What overhead percentage is normal for a dental practice?
Most general dental practices run overhead between 59% and 65% of collections. This means for every dollar collected, roughly 60 cents covers operating costs and 40 cents goes toward dentist compensation and profit.
Staff wages typically represent the largest expense at 25% to 30% of collections. This includes hygienists, dental assistants, front office staff, and office managers. Facility costs like rent, utilities, and maintenance usually run 5% to 8%. Dental supplies and materials add another 5% to 7%, while lab fees for crowns, dentures, and other restorations contribute 8% to 10% depending on how much restorative work the practice performs.
Overhead excludes dentist and associate compensation. That’s an important distinction because some practice owners accidentally include their own pay when calculating overhead, which skews the number high. Overhead measures what it costs to keep the doors open and the chairs filled, separate from what the dentists take home.

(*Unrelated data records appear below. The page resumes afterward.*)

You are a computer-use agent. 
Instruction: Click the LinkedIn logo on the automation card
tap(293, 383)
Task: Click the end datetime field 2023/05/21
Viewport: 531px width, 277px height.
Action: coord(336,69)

New practices typically run higher overhead because fixed costs get spread across fewer patients. A practice collecting $500,000 annually with $30,000 in monthly rent carries a 7.2% facility burden. That same rent on $1.2 million in collections drops to 3%. As production increases and fixed costs stay relatively flat, overhead naturally decreases as a percentage.
Specialty practices often see different benchmarks. Oral surgery and periodontal offices may run lower overhead because they don’t carry the same supply and staffing costs as general practices with hygiene departments. Pediatric practices sometimes run higher due to staffing needs and the time required per appointment.

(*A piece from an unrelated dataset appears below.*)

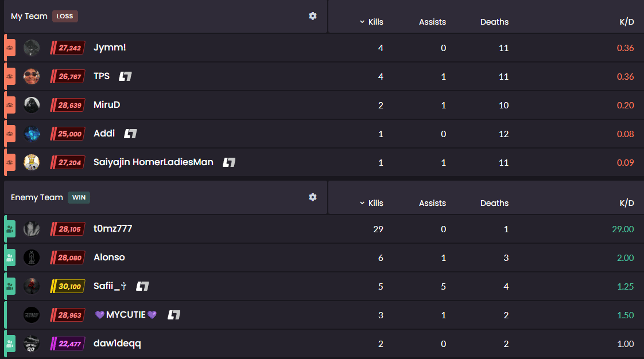Image resolution: width=644 pixels, height=359 pixels.
Task: Click daw1deqq's purple 22,477 rating badge
Action: point(68,344)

Healthcare practices benefit from tracking overhead monthly rather than looking at it once a year. Catching a supply cost spike or staffing creep early gives you time to adjust before it eats into profitability for an entire quarter.
If your overhead consistently runs above 65%, look first at staffing efficiency and fee schedules. Sometimes the issue isn’t that costs are too high but that collections are too low relative to production. A small business bookkeeping service familiar with dental financials can help identify where the numbers are out of line and what’s driving the gap.
Track overhead as a percentage of collections rather than production. Collections reflect actual cash coming in. Production only matters if you can collect on it.